This paper is organized as follows: following the introduction (Section 1), the PRVS is defined and explained in Section 2.1. An application of the new score to the real GEFS cases is demonstrated in Section 2.2. Section 3 discusses possible effective ensemble post-processing strategies based on the revealed results, where a new concept of “transformed ensemble” is presented. A summary is given in Section 4.

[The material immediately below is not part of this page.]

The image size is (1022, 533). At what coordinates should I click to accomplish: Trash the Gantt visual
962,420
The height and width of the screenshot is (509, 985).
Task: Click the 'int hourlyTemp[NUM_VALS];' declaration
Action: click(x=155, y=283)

2. Performance Rank Variation Score (PRVS)

2.1. Definition

The Performance Rank Variation Score (PRVS) is illustrated and explained in detail in Figure 1. Mathematically, assuming there are N members in an ensemble, the PRVS between Point A and Point B can be defined and calculated as follows:

P R V S = \frac{1}{N \times N} \sum_{i = 1}^{N} \{|A (i) - B (i)|\}

(1)

where A(i) and B(i) are member identity (ID = 1, 2, 3, …, N − 2, N − 1, N) arrays of the performance ranking (e.g., ranging in order from the best to the worst member or the other way around) at Point A and Point B, respectively. The performance measure can be anything defined by a researcher to meet their specific goal of study. The absolute forecast error (|forecast − analysis|) is used to measure performance in this study. For example, the member performance ranking is (2, 3, 1) at A and (3, 1, 2) at B for a three-member ensemble, where the member performance can be measured by their forecast errors (e.g., absolute forecast error). The absolute values of the difference |A(i) − B(i)| are summed up over all N ranks, which is first averaged over N ranks and then normalized by ensemble size N for generality (for comparability of different size ensembles). For this three-member ensemble,

P R V S = \frac{1}{3 \times 3} (|2 - 3| + |3 - 1| + |1 - 2|) = \frac{1}{3 \times 3} (4) = 0.444

. The PRVS varies from 0.0 to 0.5 depending on if N is an even or odd value (see Figure 1), representing an average variation (or shift) in each rank. For example, if PRVS = 0.323 for an N = 31 ensemble, it means that the member ID difference or shift is, on average, about 10 positions (0.323 × 31 = 10) for each rank. If the fifth best performer is member #15 at Point A, the member ID of the fifth best performer at Point B might be member #5 or member #25. The PRVS can also be applied to a particular rank

i^{t h}

(i.e., one rank instead of N ranks), and Equation (1) can then be simplified to

P R V S (i) = \frac{1}{N} |A (i) - B (i)|

(2)

The value of

P R V S (i)

can vary from 0.0 to

\frac{N - 1}{N}

for a single rank. Assuming that the performance rank order is arranged from the best (first) to the worst (Nth), then the PRVS for the best and worst members can be expressed by Equations (3) and (4), respectively.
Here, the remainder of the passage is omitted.